Game day morning

It’s the same for every 11am football game.

It’s the same for every 11am football game.

While everyone else sleeps in, far before dawn, there’s already a uniformed crew springing to action to prepare for the day ahead. And no, it’s not the football team. It’s the marching band.

For the band, game days start with a 6am call time, with one final rehearsal before marching in front of the stadium attendees late that morning.

While my brain reminds me that I used to do this every week throughout fall for all four years of college, my body this morning screams in revolt from every cell. My 5:20 wake up call is not going well. At 31 years old, it gets a little tougher each year. I don’t get as much practice as I used to. Nowadays it’s just once a year for our annual homecoming. Which happens to be today.

If you happen to tune in for the Northwestern-Nebraska game this afternoon, you’ll be in for a somewhat odd sight. In addition to the regular band, that polished, high energy group of purple clad students, you’ll see…well, a more motley crew: A hodgepodge of Northwestern University Marching Band alumni. We’ll be the ones breathing heavily, desperately trying to march in formation, and wearing a level of earnestness and exhaustion we haven’t sported since college. They call us NUMBALUMS.
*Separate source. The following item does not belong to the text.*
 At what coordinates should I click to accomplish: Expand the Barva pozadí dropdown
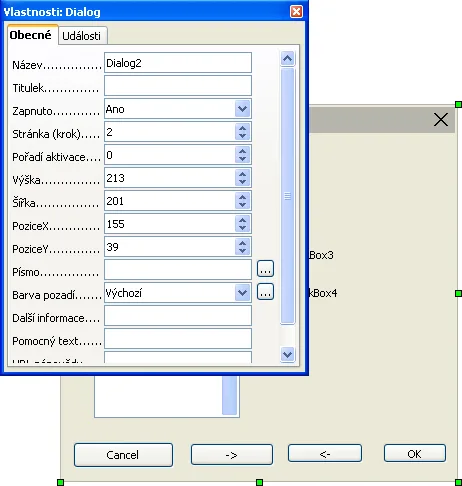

Once a year, we’re invited back to revisit the mania of marching in synchrony in freezing weather conditions that starts before the sun comes up. Then we play two if not three concerts, work ourselves to the brink of passing out on the field as we attempt to relive our glory days when we could actually playing our fight song a tempo. As a reward for all of this work, we are invited to stand for the duration of the football game, chiming in with our musical enterludes and cheers (that is, if we can keep up).
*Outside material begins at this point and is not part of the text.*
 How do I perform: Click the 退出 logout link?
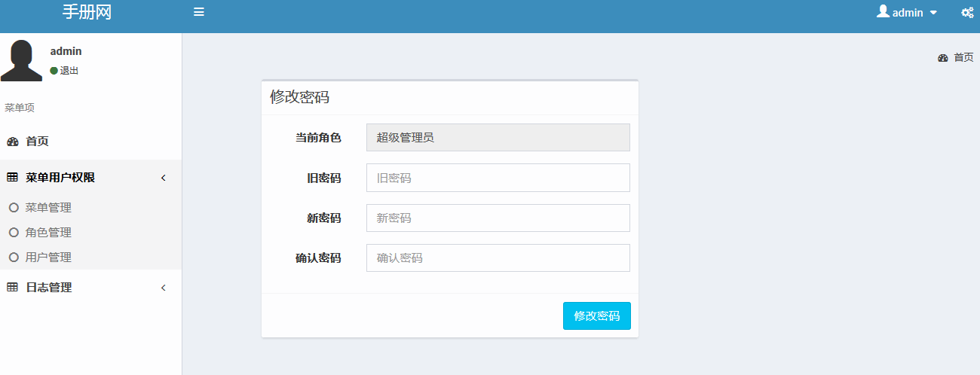point(69,71)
So far I’ve never missed a Homecoming. These reunions are reminders for me of an era in my life that it seems important to revisit every now and then. Marching with your section, hearing the sound of brass instruments in the breeze, remembering how to breathe from the diaphragm, looking up at the box office and the stands while holding formation, listening closely for the unmistakable sound of voices singing our Alma Mater back at you… there’s something about it that brings you home. Even as you feel like you may never recover.

At the end of the day, win or lose, we’ll be beaten down and broken and swear we’ll never do it again.

That is, until Homecoming next year. Go ‘Cats.